There was a smudge of motion in the grasses, about twenty paces distant. That dog. Hood knows what it’s up to. ‘All right, Captain. Keep Gesler in the rearguard for now. But at some point, before the battle, we’ll have to test him-I need to know if he’s reliable.’

‘Aye, sir.’

‘Your beast is wandering out there.’

‘I know. Every night. As if looking for something. I think it might be Coltaine. Looking for Coltaine. And it breaks my heart, sir.’

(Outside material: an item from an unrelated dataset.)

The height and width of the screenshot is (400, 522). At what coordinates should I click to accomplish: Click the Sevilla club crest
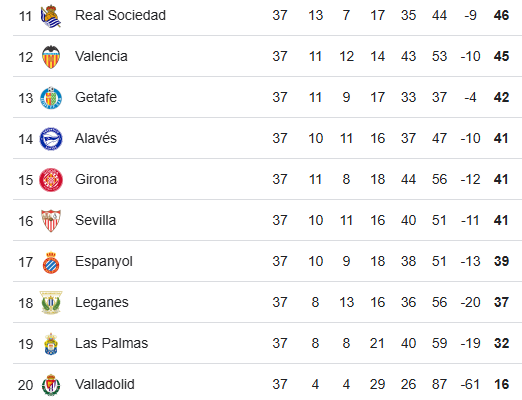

‘Well, if it’s true, Captain, that the dog’s looking for Coltaine, I admit to being surprised.’

‘What do you mean, sir?’

‘Because the bastard’s here. You’d have to be blind, dumb and deaf to miss him, Captain. Goodnight to you.’ He turned and strode off, feeling the need to spit, but he knew the bitter taste in his mouth would not so easily leave him.

The fire was long dead. Wrapped in his cloak, Strings sat before it, looking at but not seeing the layered bricks of ash that were all that remained of the pieces of dung. Beside him lay the scrawny Hengese lapdog that Truth said was named Roach. The bone the creature gnawed on was bigger than it, and had that bone teeth and appetite it would be the one doing the eating right now.

Contented company, then, to mock this miserable night. The blanketed forms of his squad lay motionless on all sides. They’d been too exhausted to get drunk, after raising the pickets then sitting first watch, and full bellies had quickly dragged them into sleep. Well enough, he mused, they’d be among the few spared the ravages of hangover in a few bells’ time. Even Cuttle had yet to awaken, as was his custom-or perhaps his eyes were open where he lay with his back to the hearth.